The adrenals glands are bilateral retroperitoneal organs located in the perirenal space, with an inverted V or Y morphology.
At present, with the increasing use of radiological tests, especially computed tomography (CT), there has been a significant increase in the detection of incidental adrenal lesions, known as adrenal incidentalomas. The vast majority correspond to benign lesions, predominantly adenomas and myelolipomas. However, in cancer patients the probability of metastasis is substantially increased.
The role of these imaging modalities lies in the detection and characterization of adrenal morphological alterations, making it possible to differentiate benign from malignant lesions and establish a potential diagnosis.
CT CHARACTERIZATION OF THE ADRENAL MASSES: BENIGN OR MALIGNANT?
In the presence of an adrenal mass, there are imaging findings on CT that are useful to differentiate benign from malignant lesions:
- Dough size
- Growth over time
- Morphology and homogeneity
- Calcifications
- Intracellular lipid content
- Contrast vascularization, uptake and washing pattern.
There are two criteria used on CT to differentiate benign adenomas from malignant masses: the intracellular lipid content of the mass measured in HU on non-contrast computed tomography (NCCT), and the pattern of vascular enhancement after contrast administration.
Cortical adenomas have abundant cytoplasmic fat and therefore have low attenuation in the NCCT, unlike metastases, with little intracytoplasmic fat and higher attenuation values.
In daily practice, a threshold of 10HU is used to differentiate fatty adenomas(<10HU) from other indeterminate lesions (>10HU). However, up to 30% of adenomas are low in lipids (>10UH), so we must consider another diagnostic option.
For vascular enhancement pattern evaluation, we used dynamic CT with contrast. A portal venous enhancement phase (60-80seconds post-contrast) is included to determine the percentage of contrast washout between both the initial uptake of the mass and a late phase (10-15minutes post-contrast).
The percentage of contrast washout represents the contrast portion that has washed out in the late phase concerning the contrast initially captured. The formula to calculate the percentage of relative washing (RPW) is:
- (HU CTportalvenous − HU CTlate)/(HU CTportalvenous)x 100%.

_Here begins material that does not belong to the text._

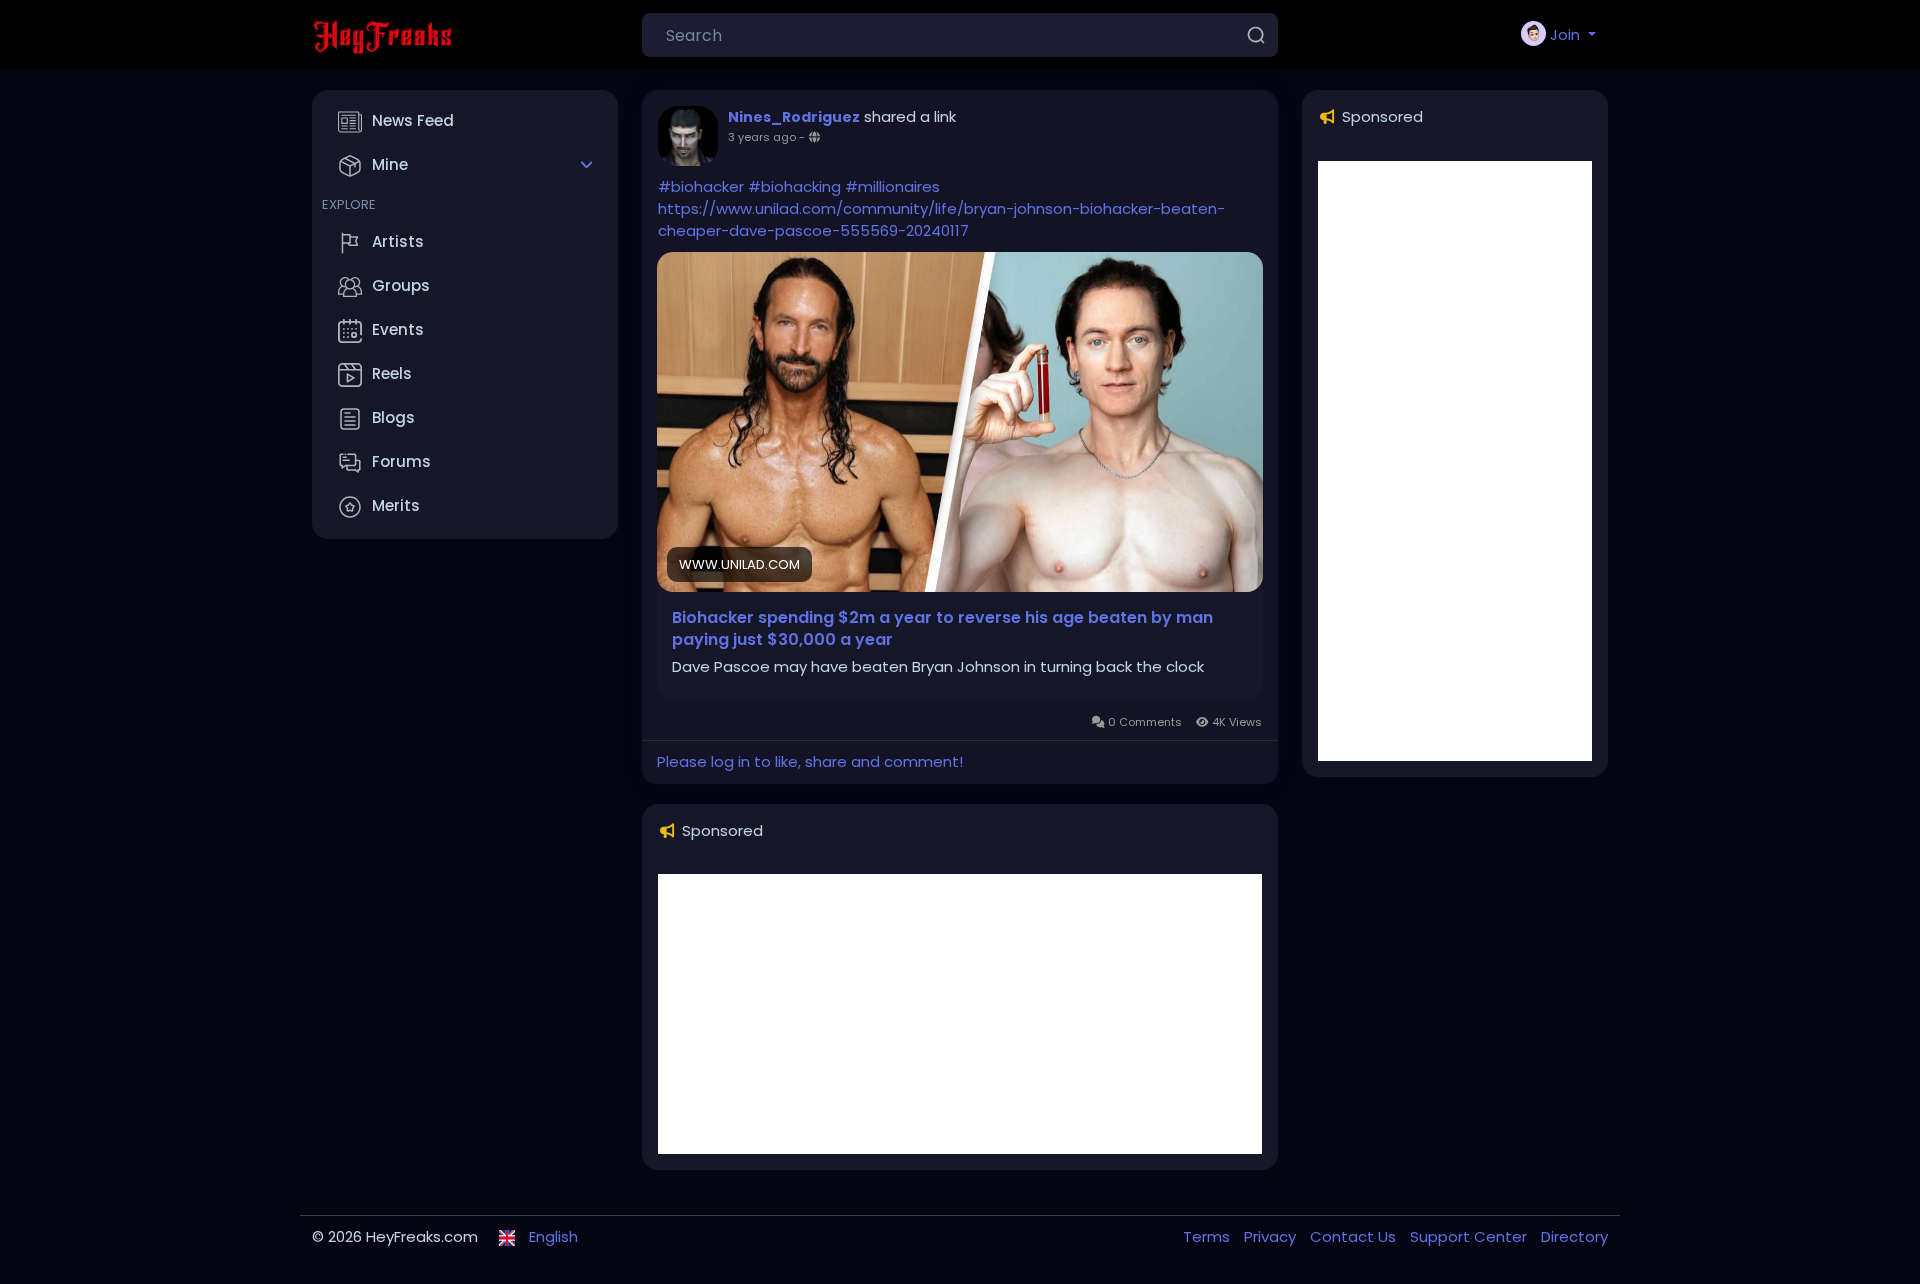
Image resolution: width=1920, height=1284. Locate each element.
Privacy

Both adenomas and metastases avidly capture contrast in the portal venous phase but differ in the RPW. Generally benign adenomas present a rapid lavage (RPW>40%) and malignant masses a slower lavage (RPW<40%).
Accordingly, there are some indicative findings suggestive for malignancy: size>4cm, lesion growth, irregular borders, heterogeneous masses with cystic/necrotic/hemorrhagic components, dystrophic and irregular calcifications, punctate, and slow contrast lavage (RPW<40%). However, some lesions may present pitfalls that make their diagnosis difficult such as pheochromocytomas with micro and macroscopic fat,<10UH in NCCT, which can be misdiagnosed as adenomas.